Reputation: 8090
Hello i have trouble with parsing a pdf when the iterator reaches page 11 an exception is throw.
Any ideas? Thanks
Here's my code:
import java.io.*;
import java.nio.charset.Charset;
import java.util.regex.*;
import com.lowagie.text.pdf.PdfReader;
import com.lowagie.text.pdf.hyphenation.TernaryTree.Iterator;
import com.lowagie.text.pdf.parser.PdfTextExtractor;
public class PdfParser {
/**
* @param args
*/
public static void main(String[] args) {
// TODO Auto-generated method stub
int index = 0;
try {
PdfReader readerN = new PdfReader("C:\\Documents and Settings\\stefan.stere\\hibernateWorkspace\\PdfParser\\src\\monitor3.pdf");
OutputStreamWriter out = new OutputStreamWriter( new FileOutputStream(new File("C:\\Documents and Settings\\stefan.stere\\hibernateWorkspace\\PdfParser\\src\\pdf2txt.rtf")),"Cp1252");
PdfTextExtractor parse = new PdfTextExtractor(readerN);
int nrPages = readerN.getNumberOfPages();
for (int i=1; i<nrPages ; i++) {
index++;
String page = parse.getTextFromPage(i);
if(page != null){
page = page.replace(new StringBuffer("null"), new StringBuffer("??"));
page = page.replaceAll("Comercial.", "Comerciala");
page = page.replaceAll("ACT ADI..IONAL", "ACT ADITIONAL");
page = page.replaceAll("HOT.R..E", "HOTARARE");
page = page.replaceAll("HOT.R..EA", "HOTARAREA");
page = page.replaceAll("HOT.R..I", "HOTARARI");
page = page.replaceAll("..cheiat.", "incheiata");
page = page.replaceAll("ANUN..", "ANUNT");
out.write(page);
System.out.println(page);
}
}
out.close();
readerN.close();
} catch (Exception e) {
// TODO: handle exception
e.printStackTrace();
System.out.println(index);
}
}
}
and the exception stack:
java.lang.ArrayIndexOutOfBoundsException: Invalid index: 62
at com.lowagie.text.pdf.CMapAwareDocumentFont.decodeSingleCID(Unknown Source)
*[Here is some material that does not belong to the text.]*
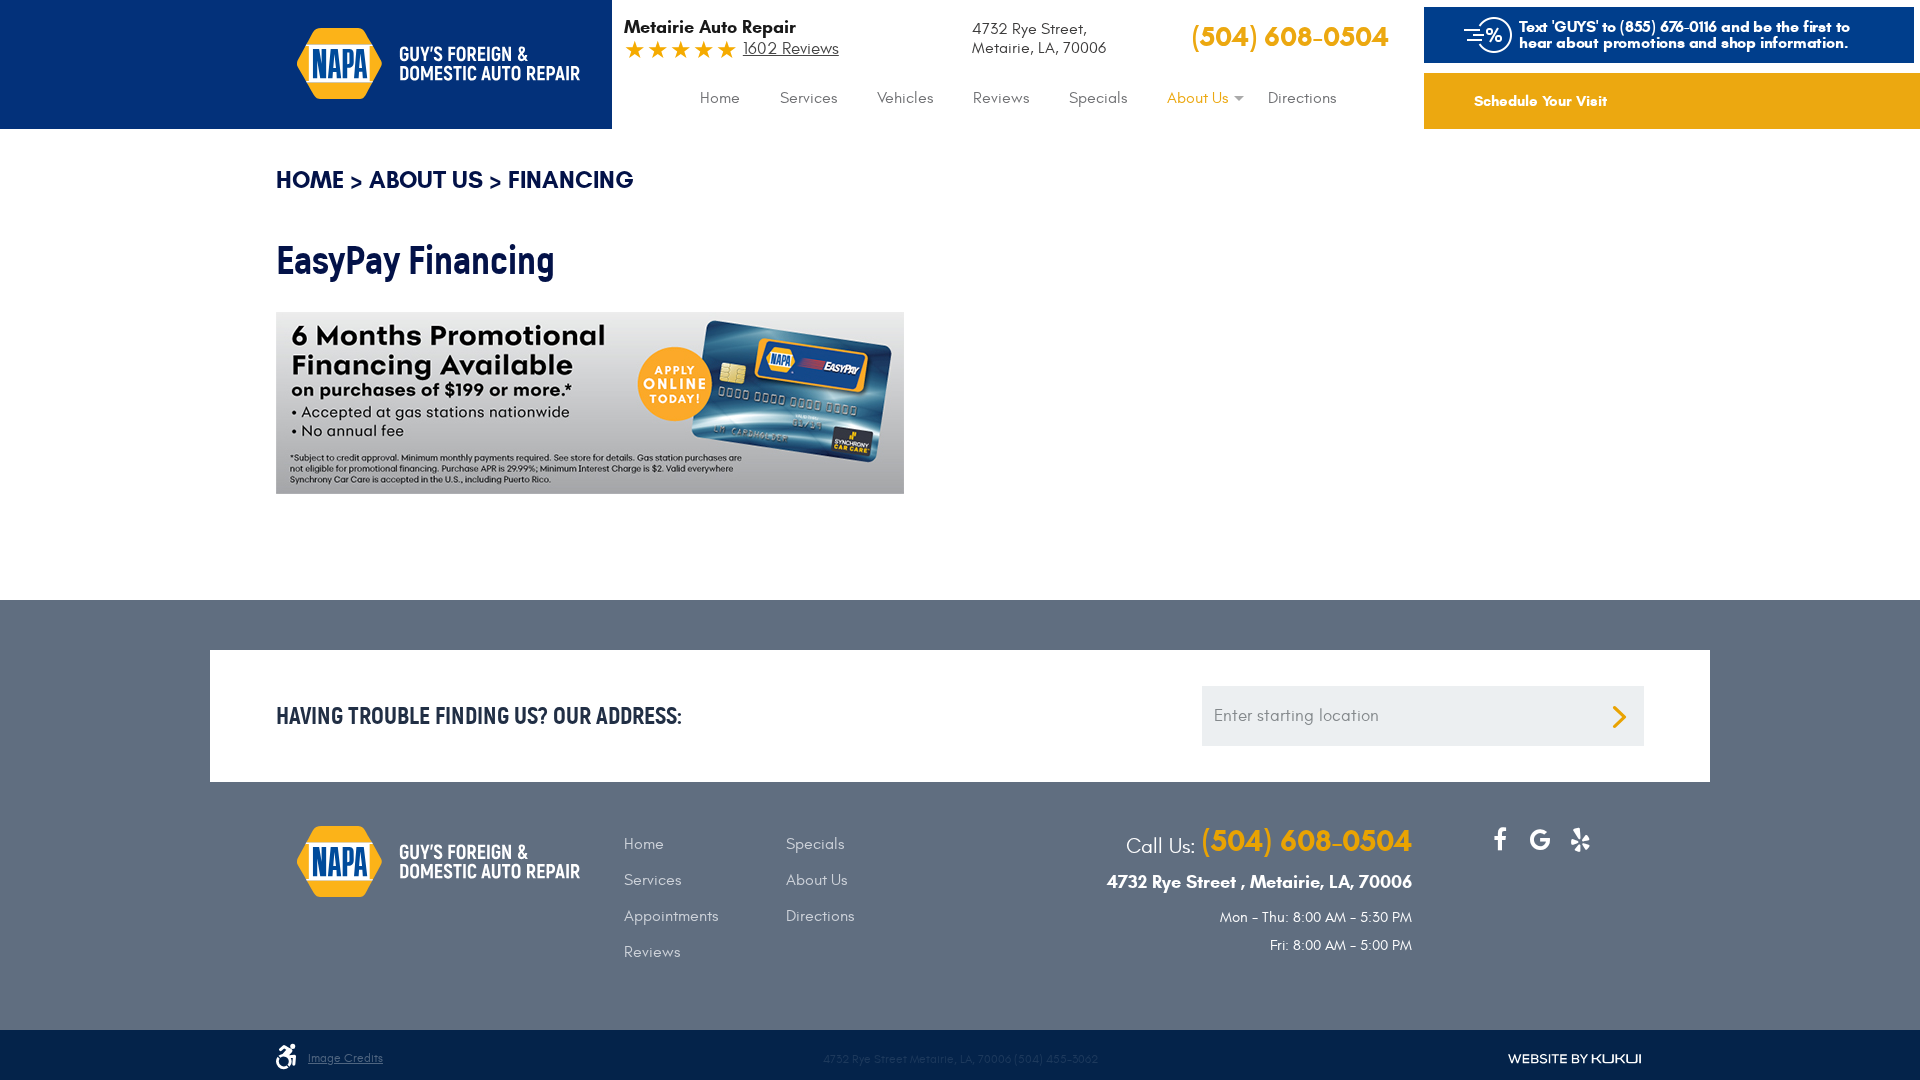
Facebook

at com.lowagie.text.pdf.CMapAwareDocumentFont.decode(Unknown Source)
at com.lowagie.text.pdf.parser.PdfContentStreamProcessor.decode(Unknown Source)
at com.lowagie.text.pdf.parser.PdfContentStreamProcessor.displayPdfString(Unknown Source)
at com.lowagie.text.pdf.parser.PdfContentStreamProcessor$ShowTextArray.invoke(Unknown Source)
at com.lowagie.text.pdf.parser.PdfContentStreamProcessor.invokeOperator(Unknown Source)
at com.lowagie.text.pdf.parser.PdfContentStreamProcessor.processContent(Unknown Source)
at com.lowagie.text.pdf.parser.PdfTextExtractor.getTextFromPage(Unknown Source)
at PdfParser.main(PdfParser.java:32)
Upvotes: 0
Views: 2638
Reputation: 8771
As info, now iText 5.0.6 works perfect with more PDF versions, I've tested PDF generated with many different programs and 2.1.7 had problems on many.
Get the last version from iText download
Upvotes: 1
Reputation: 12780
No answer but it seems a lot of people have the same problem, there's another related question on SO. And if you search with ArrayIndexOutOfBoundsException and getTextFromPage on google you see the same problem but no solution...
BTW, your loop will stop before processing the last page as the first page has index 1...
Upvotes: 1